## [Dataset extract]
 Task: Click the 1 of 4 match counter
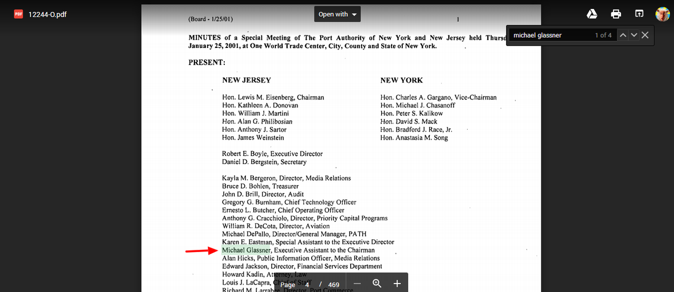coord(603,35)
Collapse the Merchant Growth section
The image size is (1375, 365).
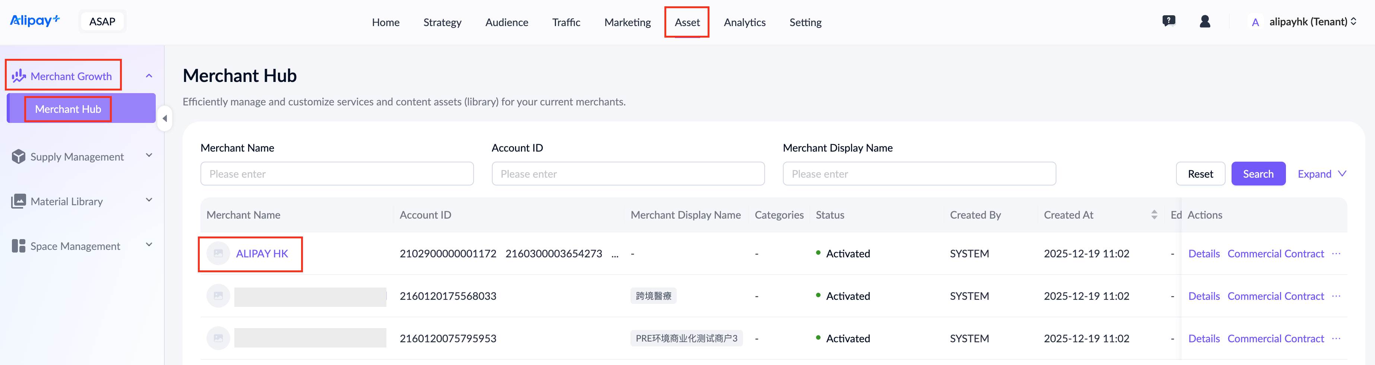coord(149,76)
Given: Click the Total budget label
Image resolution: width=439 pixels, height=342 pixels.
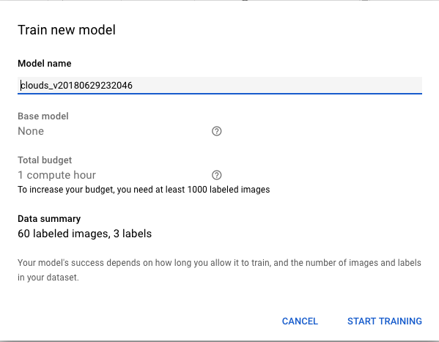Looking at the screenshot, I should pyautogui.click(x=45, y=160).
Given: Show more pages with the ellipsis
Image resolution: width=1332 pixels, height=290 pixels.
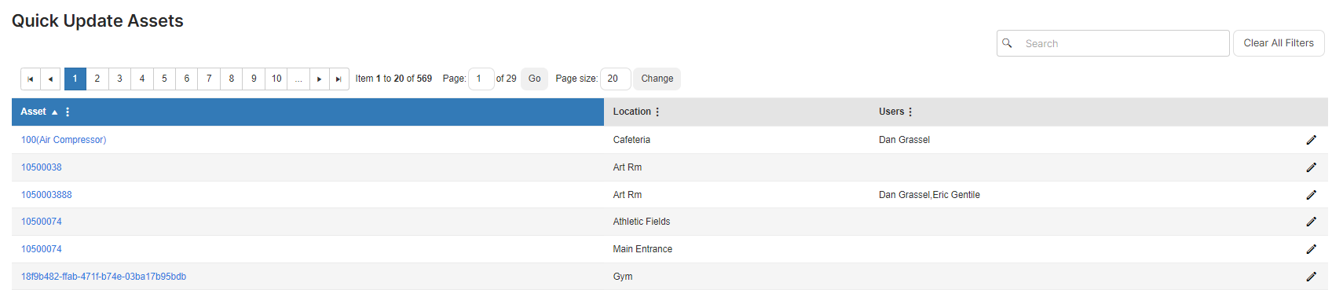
* * *
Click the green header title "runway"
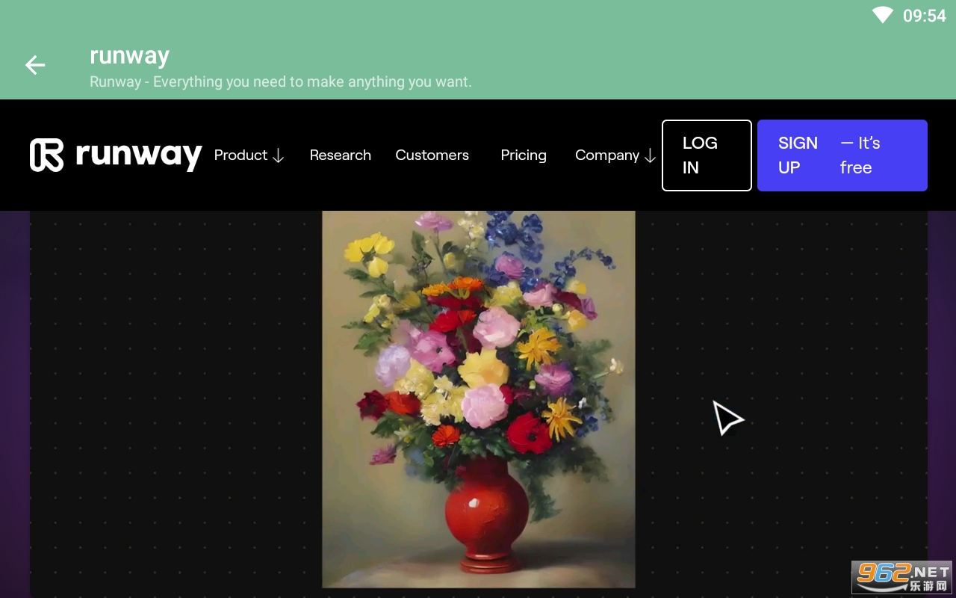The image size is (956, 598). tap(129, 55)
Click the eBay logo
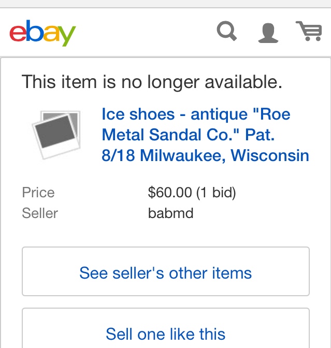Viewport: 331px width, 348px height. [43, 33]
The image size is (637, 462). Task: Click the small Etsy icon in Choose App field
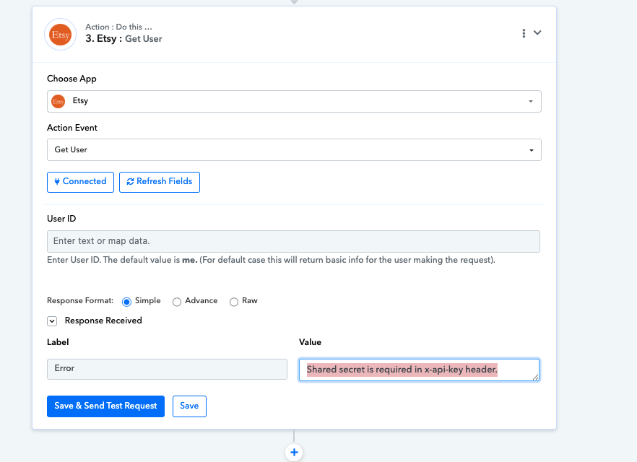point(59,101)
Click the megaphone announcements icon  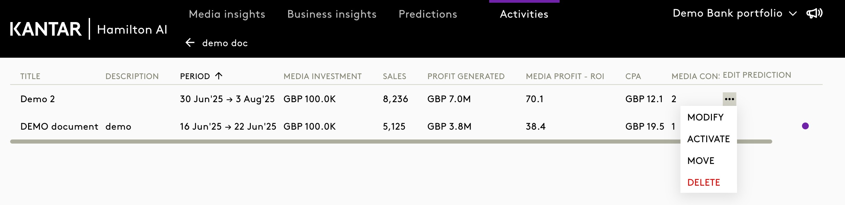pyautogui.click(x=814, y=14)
...
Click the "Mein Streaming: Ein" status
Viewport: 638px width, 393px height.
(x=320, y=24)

## [Task to carry out]
Among the records, find every line with the word "Given" and copy it.

## [Answer box]
Given: Click the Total budget label
Given: Show more pages with the ellipsis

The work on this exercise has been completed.